- Original author: James Gosling
- Developers: Various open-source and commercial developers
- Operating system: Unix, Unix-like, VMS, Windows
- Type: Command

= Shar (file format) =

Unix file format

In the Unix operating system, shar (from "shell archive") is an archive format created with the Unix shar utility. A shar file is a type of self-extracting archive, because it is a valid shell script, and executing it will recreate the files. To extract the files, only the standard Unix Bourne shell sh is usually required.

shar files are also sometimes called "sharchives" (from "/bin/sh archive").

Note that the shar command is not specified by the Single UNIX Specification, so it is not formally a component of Unix, but a legacy utility.

==Details==
The shar format was developed before the advent of the MIME standard as a way to email one or more files, any of which could be text or binary. At the time, there was no portable way to reliably email a non-text file or a collection of files, e.g., a tar file format archive. Shar was also a common format for distributing software via Usenet, e.g., comp.sources.unix.

Today, MIME is the preferred method for emailing files as the shar format poses a risk due to being executable;. For legacy reasons, GNU provides its own version of shar in the GNU Sharutils collection.

==History and variants==
James Gosling is credited with writing the first version of the shar utility in 1982, and also wrote an early example (allegedly 1978–79) of the concept in the form of this simple shell script:

1. shar -- Shell archiver
AR=$1
shift
for i do
	echo a - $i
	echo "echo x - $i" >>$AR
	echo "cat >$i <<'!Funky!Stuff!'" >>$AR
	cat $i >>$AR
	echo "!Funky!Stuff!" >>$AR
done

The following variants of shar are known:

- shar 1.x (1982) by Gosling. Public domain shell script.
  - Current FreeBSD shar. 3-clause BSD license, shell script. Adds md5sum.
- shar2 or xshar (1988) by William Davidsen. Public domain, C program.
  - shar3 (1989) by Warren Tucker.
    - shar 3.49 (1990) by Richard H. Gumpertz. Adds uuencode support.
      - Current GNU sharutils. GPLv3, C program.
- cshar (1984) by Michael A. Thompson and Mark Smith, now lost to bitrot. C program.
- cshar (1988) by Rich Salz, C program. Likely influenced shar 3.49.
  - ccshar (1996), a modification to output a csh script instead. Rarely used on Usenet.

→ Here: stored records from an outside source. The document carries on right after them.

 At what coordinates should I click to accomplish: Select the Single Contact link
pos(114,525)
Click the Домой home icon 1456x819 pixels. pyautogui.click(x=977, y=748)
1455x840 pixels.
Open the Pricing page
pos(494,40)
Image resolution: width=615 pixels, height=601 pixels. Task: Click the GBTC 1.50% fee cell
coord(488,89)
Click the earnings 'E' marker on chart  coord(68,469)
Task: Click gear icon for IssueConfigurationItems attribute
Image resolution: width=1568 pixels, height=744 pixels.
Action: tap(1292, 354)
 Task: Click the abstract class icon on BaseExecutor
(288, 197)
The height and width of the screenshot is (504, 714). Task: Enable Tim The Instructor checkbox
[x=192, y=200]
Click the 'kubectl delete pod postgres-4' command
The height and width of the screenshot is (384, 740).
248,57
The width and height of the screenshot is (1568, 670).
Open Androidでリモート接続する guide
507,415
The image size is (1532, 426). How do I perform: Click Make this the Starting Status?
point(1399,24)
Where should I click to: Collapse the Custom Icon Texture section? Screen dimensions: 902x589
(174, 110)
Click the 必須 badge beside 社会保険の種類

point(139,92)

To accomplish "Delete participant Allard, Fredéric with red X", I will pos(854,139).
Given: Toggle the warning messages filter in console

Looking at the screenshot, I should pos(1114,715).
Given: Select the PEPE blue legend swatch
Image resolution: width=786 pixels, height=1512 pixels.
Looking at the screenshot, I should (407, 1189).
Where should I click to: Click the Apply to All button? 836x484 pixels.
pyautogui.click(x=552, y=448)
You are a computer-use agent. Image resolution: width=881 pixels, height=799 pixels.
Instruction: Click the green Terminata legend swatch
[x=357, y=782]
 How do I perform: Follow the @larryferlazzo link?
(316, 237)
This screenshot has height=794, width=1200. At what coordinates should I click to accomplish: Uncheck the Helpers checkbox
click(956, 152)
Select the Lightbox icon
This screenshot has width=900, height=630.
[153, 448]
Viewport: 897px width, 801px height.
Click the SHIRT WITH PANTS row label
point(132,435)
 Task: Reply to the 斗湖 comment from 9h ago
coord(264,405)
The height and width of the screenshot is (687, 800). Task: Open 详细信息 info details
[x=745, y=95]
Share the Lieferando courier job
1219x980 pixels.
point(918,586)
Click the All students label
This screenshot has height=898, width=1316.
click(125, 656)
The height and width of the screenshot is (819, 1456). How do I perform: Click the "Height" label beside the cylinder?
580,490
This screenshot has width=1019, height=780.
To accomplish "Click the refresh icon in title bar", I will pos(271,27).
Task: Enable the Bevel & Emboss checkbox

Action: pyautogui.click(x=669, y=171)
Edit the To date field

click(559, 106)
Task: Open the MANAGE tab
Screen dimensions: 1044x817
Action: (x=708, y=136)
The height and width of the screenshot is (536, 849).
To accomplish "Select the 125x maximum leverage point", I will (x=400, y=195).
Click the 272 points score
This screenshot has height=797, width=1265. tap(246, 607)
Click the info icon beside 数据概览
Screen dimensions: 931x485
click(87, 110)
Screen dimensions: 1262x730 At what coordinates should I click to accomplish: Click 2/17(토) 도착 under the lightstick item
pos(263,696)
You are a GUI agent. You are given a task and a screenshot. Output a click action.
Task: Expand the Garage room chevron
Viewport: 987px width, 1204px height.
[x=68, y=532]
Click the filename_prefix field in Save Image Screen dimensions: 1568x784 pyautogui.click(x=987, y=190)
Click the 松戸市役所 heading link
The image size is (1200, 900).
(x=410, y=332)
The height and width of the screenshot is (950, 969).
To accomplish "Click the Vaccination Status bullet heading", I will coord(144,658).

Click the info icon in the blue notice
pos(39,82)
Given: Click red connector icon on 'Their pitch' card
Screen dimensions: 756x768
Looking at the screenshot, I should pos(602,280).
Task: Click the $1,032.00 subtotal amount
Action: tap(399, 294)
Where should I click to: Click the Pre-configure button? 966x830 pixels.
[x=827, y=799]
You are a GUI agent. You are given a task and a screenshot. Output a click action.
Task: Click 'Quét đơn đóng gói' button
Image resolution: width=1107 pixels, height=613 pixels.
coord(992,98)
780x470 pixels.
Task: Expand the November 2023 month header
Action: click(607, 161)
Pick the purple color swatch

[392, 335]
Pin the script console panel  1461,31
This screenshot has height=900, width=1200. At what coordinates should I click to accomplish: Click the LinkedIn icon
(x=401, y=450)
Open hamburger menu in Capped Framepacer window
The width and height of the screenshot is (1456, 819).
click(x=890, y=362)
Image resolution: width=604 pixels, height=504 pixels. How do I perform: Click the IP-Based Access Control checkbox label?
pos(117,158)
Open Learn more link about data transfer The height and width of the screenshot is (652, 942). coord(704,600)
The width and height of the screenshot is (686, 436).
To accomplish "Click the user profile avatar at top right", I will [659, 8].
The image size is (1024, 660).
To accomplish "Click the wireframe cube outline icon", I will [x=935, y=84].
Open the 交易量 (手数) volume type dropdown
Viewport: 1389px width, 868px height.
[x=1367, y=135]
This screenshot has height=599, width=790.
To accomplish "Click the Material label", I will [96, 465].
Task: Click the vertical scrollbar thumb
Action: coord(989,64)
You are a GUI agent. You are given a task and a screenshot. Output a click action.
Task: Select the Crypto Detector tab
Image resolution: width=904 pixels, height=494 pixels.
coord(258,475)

GNU shar is available as a separate package for Microsoft Windows as part of the UnxUtils collection of native Win32 ports of common GNU Unix-like utilities.

==Similar formats==
A version of the same concept, but for the VMS operating system, was written in 1987 by Michael Bednarek from the Melbourne Institute of Applied Economic and Social Research as a DCL script, VMS_SHAR.COM. This was later maintained and extended by James A. Gray from Xerox, and Andy Harper from King's College London.

makeself (2001-) is a shell script that generates self-extracting tarballs (*.run, application/x-makeself) using the same shell script header technique. Using tar precludes makeself from being used in plain text directly, but the better compression and other functionalities has made it more popular in the 21st century among software vendors seeking to package Linux software.